J.H. Kann. Erets Israël. Het Joodsche land. Leiden. E.J. Brill. 1908.
Het schijnt een ondankbaar werk, na zoovele anderen, reisindrukken van Palestina te schrijven. Toch heb ik dit boek,
| |
| |
smaakvol uitgegeven en versierd met plaatjes naar eigen opnamen van den schrijver, met genoegen gelezen om den eenvoud en de zuiverheid van het verhaal, en vooral om de warmte van het pleidooi dat er in zit. Want de bekende Haagsche bankier en Zionist heeft niet als ijdel toerist het land zijner vaderen bezocht, maar het gezien met het oog van een man die in dat land een groot deel der toekomst van zijn volk ziet. De stukken waarin hij vertelt van de Joodsche kolonisatie, die na een lijdensperiode een beteren tijd schijnt in te gaan, en helder de bedoelingen van 't Zionisme uiteenzet, zijn dan ook de belangrijkste van 't boek. Zij zullen misschien sommigen nopen Herzl's Judenstaat en andere Zionistische geschriften ter hand te nemen Wie dit doet zal begrijpen dat het ‘Joodsche vraagstuk’ èn historisch èn religieus van 't grootste belang is, ook al mocht hij omtrent 't een of ander van de inzichten der Zionisten afwijken. Dat men deze ernstige beweging niet op een lijn mag stellen met zooveel ijdel gedoe als onze tijd te zien geeft, staat bij mij vast. Bij dezen auteur schijnt mij de religieuse factor, die wel niet ontbreekt, toch onderschat, maar zijn beroep op de toewijding zoowel zijner volksgenooten als van anderen, die den ernst der zaak beseffen, klinkt heel zuiver.
l.S.
Mrs. Humphry Ward. Diana Mallory. London. 1908.

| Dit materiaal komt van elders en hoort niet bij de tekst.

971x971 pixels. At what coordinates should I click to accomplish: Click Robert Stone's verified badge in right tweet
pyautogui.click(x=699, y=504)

Een paar maal heeft Onze Eeuw aan een nieuwen roman van Mrs. Ward een artikeltje gewijd, en haar jongste werk zou dit stellig eer meer dan minder verdienen dan een der vroeger besproken boeken. Daar evenwel haar manier en talent toen eenigszins uitvoeriger werd gekenschetst, zoo willen wij ditmaal volstaan met Diana Mallory aan te bevelen als 't beste werk harer latere periode, beter dan iets wat zij na Helbeck of Bannisdale produceerde.

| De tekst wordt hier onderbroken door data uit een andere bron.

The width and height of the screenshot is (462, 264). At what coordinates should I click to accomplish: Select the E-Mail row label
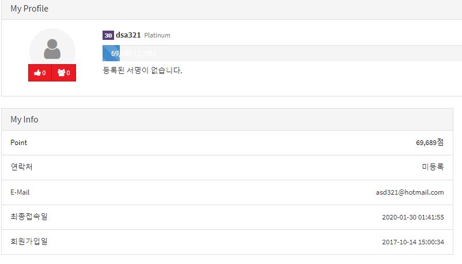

Het is merkwaardig hoe in dit verhaal de oude grondtonen harer boeken na- of mee-klinken. Vooreerst de Italiaansche achtergrond, die in Eleanor voorgrond was, in William Ashe een niet kleine plaats besloeg, hier niet meer is dan achtergrond, maar toch zooveel dat de heldin haar jeugd aan de Riviera sleet en dat eenige tooneelen van 't boek te Assisi spelen. Dan de tegenstelling in beschouwing en levensrichting die ook hier tusschen de hoofdfiguren bestaat. Diana met haar Jingo-enthoesiasme, Oliver Marsham het ge-avanceerde parlementslid met zijn socialistische vrienden: ook dit thema is evenwel hier niet de hoofdinhoud, de knoop van 't verhaal ligt elders. Eindelijk: de parlementaire wereld,
| |
| |
waarin een krisis geteekend wordt die samenvalt met een krisis in het lot der personen. Ofschoon het dramatische, de ‘romantoestand’ niet ontbreekt, zoo is toch dit verhaal hoogst eenvoudig: de schildering van een conflict waarin de karakters der personen voortreffelijk uitkomen. Dit conflict nu ligt ditmaal op 't gebied van 't particuliere leven. Diana Mallory moest eigenlijk Diana Sparling heeten, maar haar vader heeft zijn naam moeten veranderen. als balling leven, haar in den vreemde opvoeden en wat 't ergste is, door een gelofte gebonden, haar onkundig houden van het drama van schuld en boete, waarin haar ongelukkige maar niet slechte moeder is ondergegaan.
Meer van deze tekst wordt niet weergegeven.